— Start of PROVIDED TEXT —
Niiice very nice !!!!!!!.....wannafish what did she hit ?


----------



## Wannafishallday (Aug 13, 2007)

Andre said:


> Niiice very nice !!!!!!!.....wannafish what did she hit ?


spinner


----------



## 1fishinmusician (Jun 8, 2005)

Nice smallie! There seems to be a lot more of them below the falls these days, a good thing.


----------



## SureFireSurf (Jul 6, 2010)

Would you eat anything that came out of that part of the Potomac or throw it back?


----------



## mmanolis2001 (Sep 11, 2009)

That's a good question. People do but i am Leary of anything around that area. They have cleaned it up but with all the development there I'm not sure. I have let many tasty looking catfish caught in that section of the river go because of fears of water. I do however eat fish from the bay and that's not the cleanest water way now either. Its probably fine.


----------



## Wannafishallday (Aug 13, 2007)

SureFireSurf said:


> Would you eat anything that came out of that part of the Potomac or throw it back?


I released her.


----------



## nylfish (Mar 30, 2009)

We also have a duck pond in MD in hyattsviile off university blvd (193) however when you mentioned stripers I knew it could not be this one it is too small for strips


----------



## Andre (Mar 15, 2003)

I hit the pond on 9/22/10 ......Can you see the guy wading and he was out there pretty far ...I hit a small 1lbs bass flipping the grass in this pic


----------



## CoolDude (Sep 28, 2010)

I've never seen anyone fish there, but I always thought that it looked like a nice spot for bass. Go figure


----------



## dena (Jun 20, 2010)

In the 90s, I worked at Reagan National at night.
I would get off @ 6am and fish near the boat ramp at the big parking lot from shore
I got yelled at by fishing guides launching their boats. Seems they didn't like the clients see someone having success fishing from shore. Maybe next time the client would not want to pay guide fees if they could launch a crankbait from shore and catch 2-4 lb bass all morning..


----------



## Andre (Mar 15, 2003)

dena said:


> In the 90s, I worked at Reagan National at night.
> I would get off @ 6am and fish near the boat ramp at the big parking lot from shore
> I got yelled at by fishing guides launching their boats. Seems they didn't like the clients see someone having success fishing from shore. Maybe next time the client would not want to pay guide fees if they could launch a crankbait from shore and catch 2-4 lb bass all morning..


Thats funny !!!


----------



## 1fishinmusician (Jun 8, 2005)

Cool pic Andre, nice touch with the Pentagon in the background. Looks like it's gonna be a good weekend so Jr & I will be there. Might have to go over to the Gravelly Point side and piss off a few guides LOL!


----------
— End of PROVIDED TEXT —
— Start of DATA LINES —
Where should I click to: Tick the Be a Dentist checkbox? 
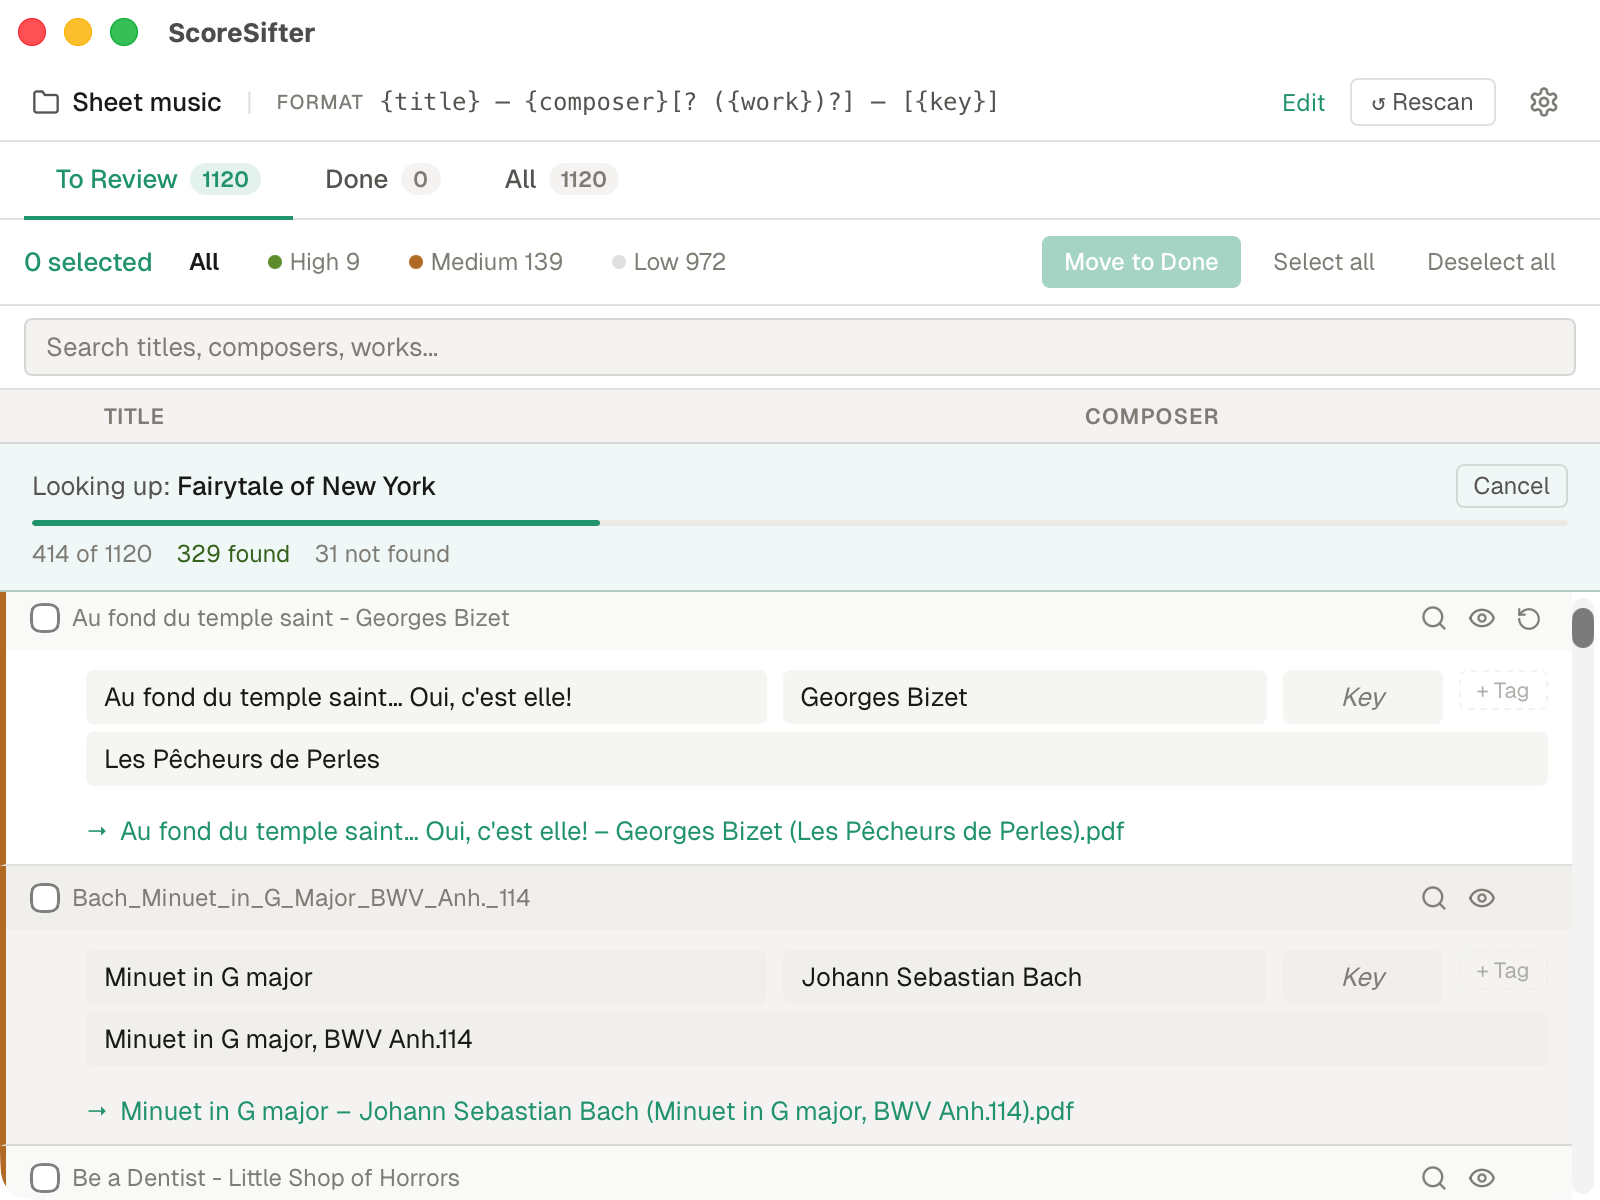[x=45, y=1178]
— End of DATA LINES —
— Start of DATA LINES —
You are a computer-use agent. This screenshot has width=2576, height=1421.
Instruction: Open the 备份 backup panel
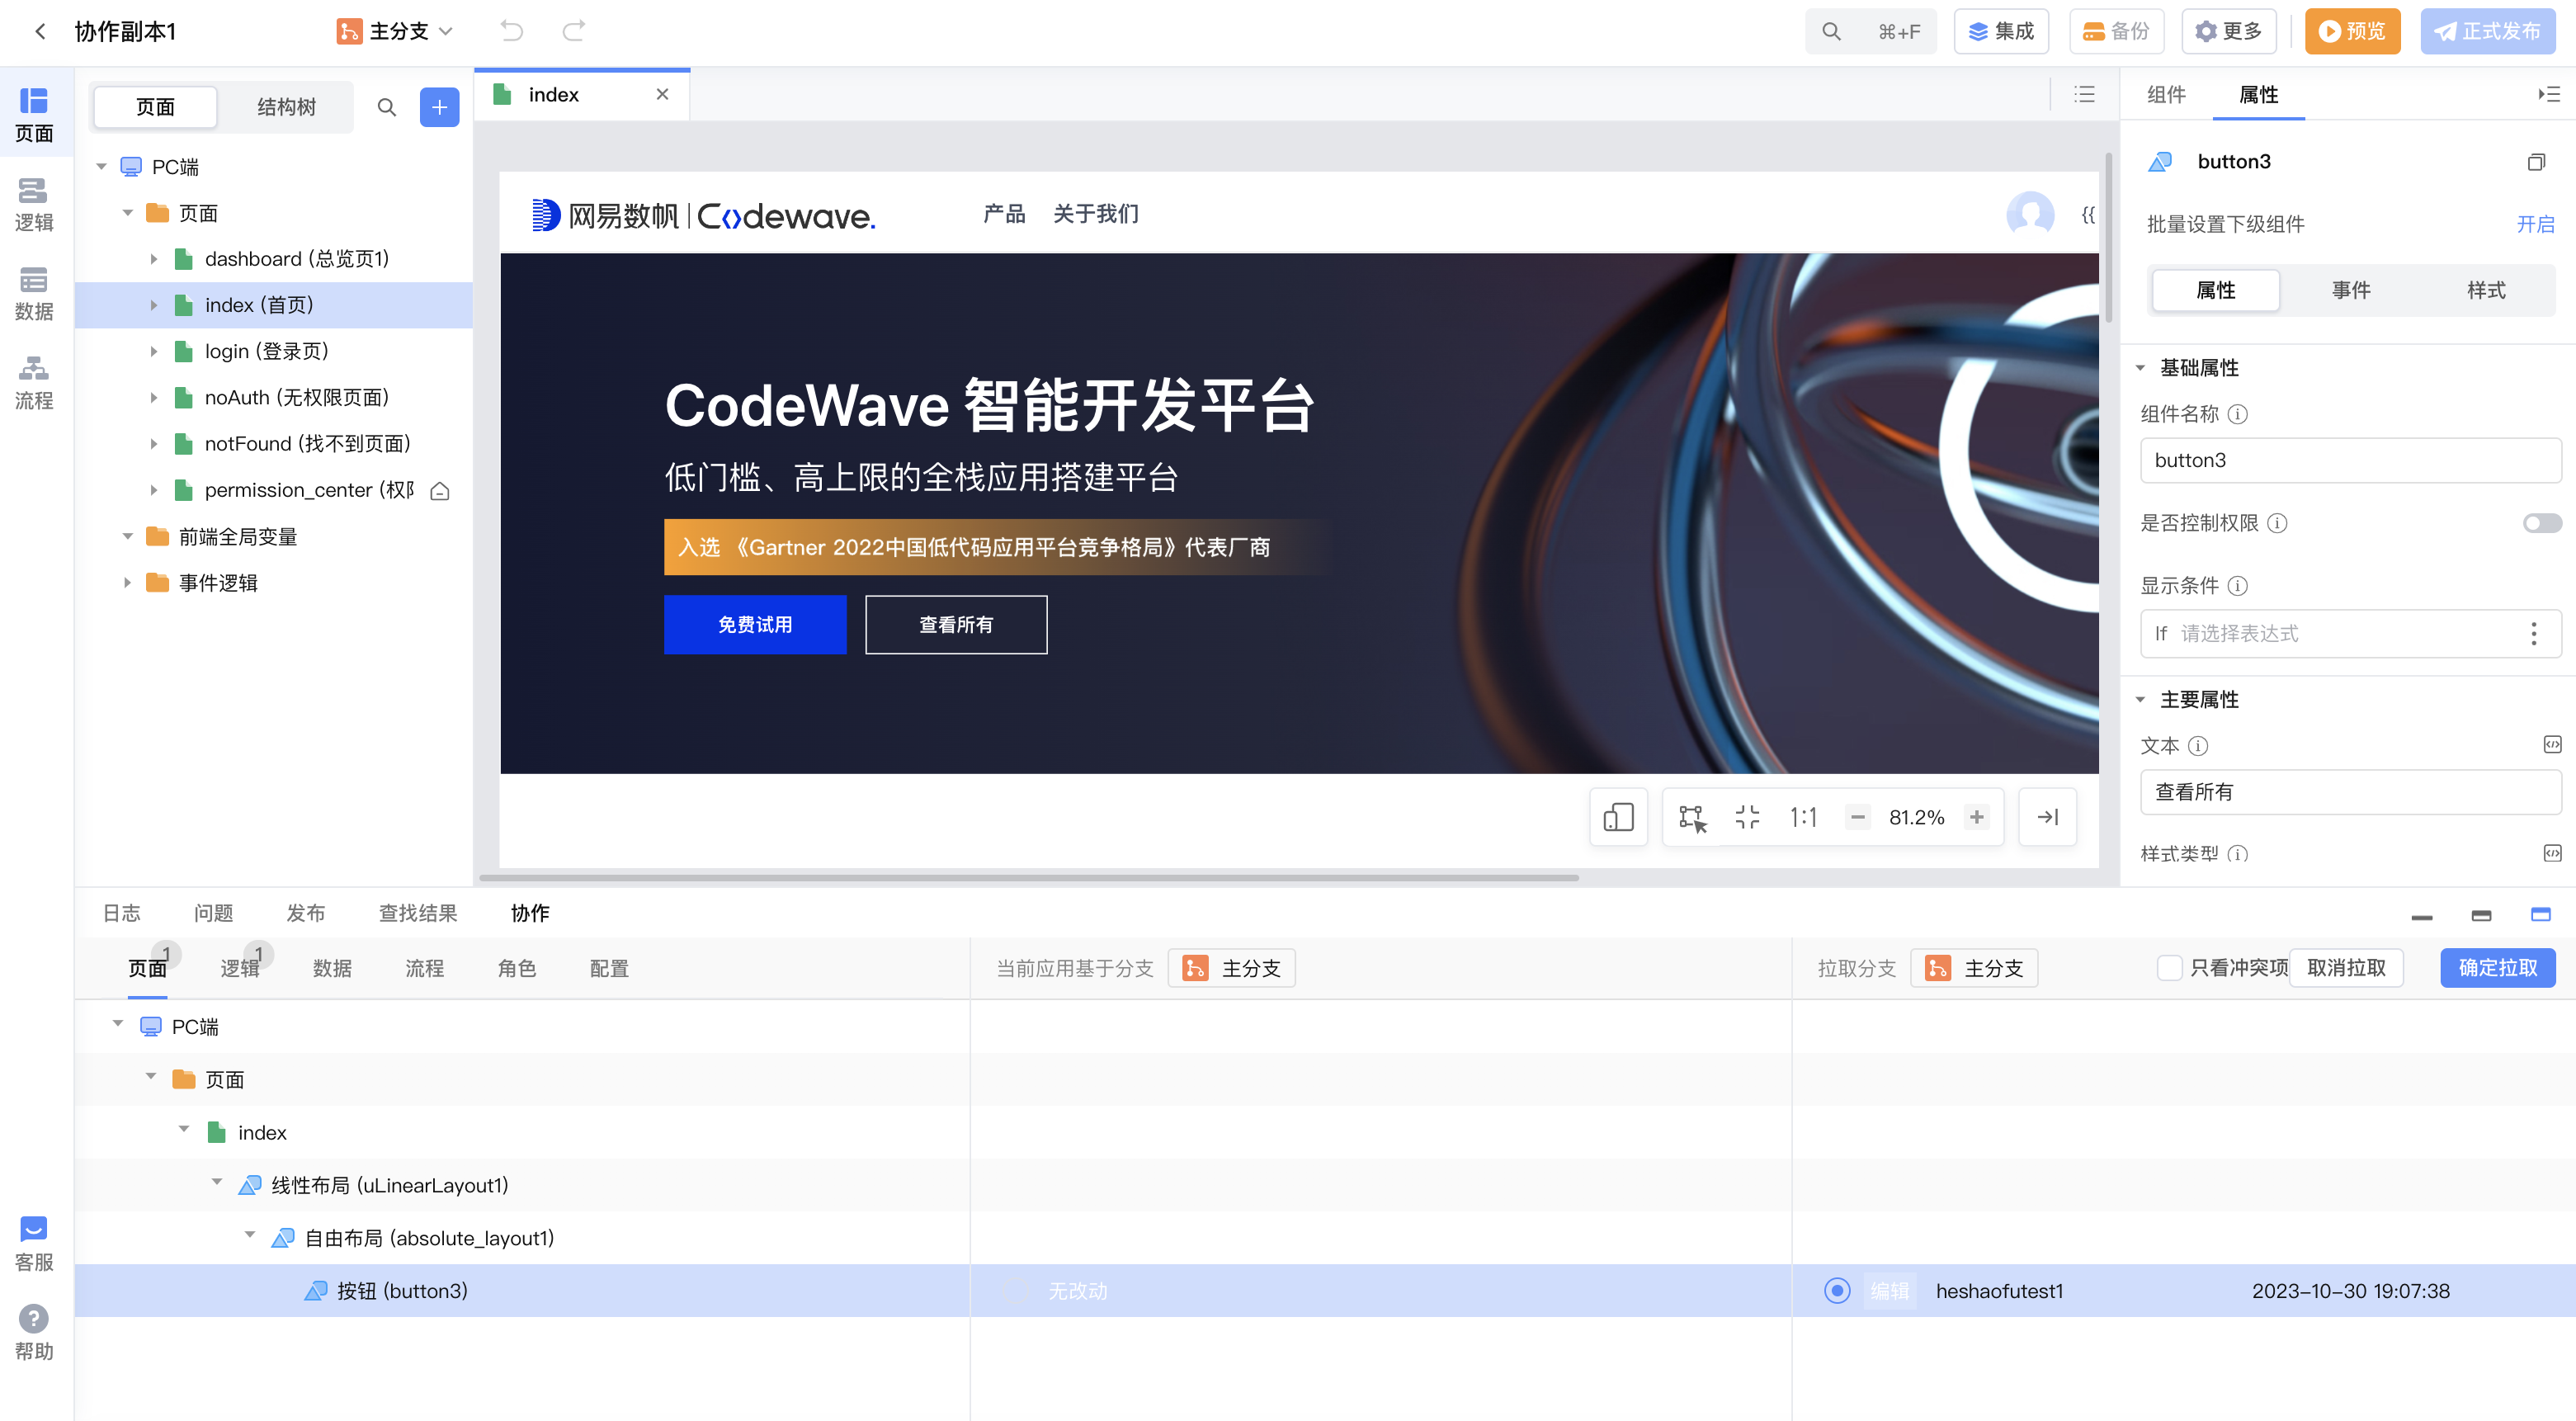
— End of DATA LINES —
> _DIRECTIVE 1_
Please print the fishing thread from "## SureFireSurf (Jul" to "Its probably fine.".
> _DIRECTIVE 2_
In the fishing thread, on what date did Andre say he hit the pond?
The records were drawn from a separate source.

> _TASK RESPONSE 1_
## SureFireSurf (Jul 6, 2010)

Would you eat anything that came out of that part of the Potomac or throw it back?


----------



## mmanolis2001 (Sep 11, 2009)

That's a good question. People do but i am Leary of anything around that area. They have cleaned it up but with all the development there I'm not sure. I have let many tasty looking catfish caught in that section of the river go because of fears of water. I do however eat fish from the bay and that's not the cleanest water way now either. Its probably fine.

> _TASK RESPONSE 2_
9/22/10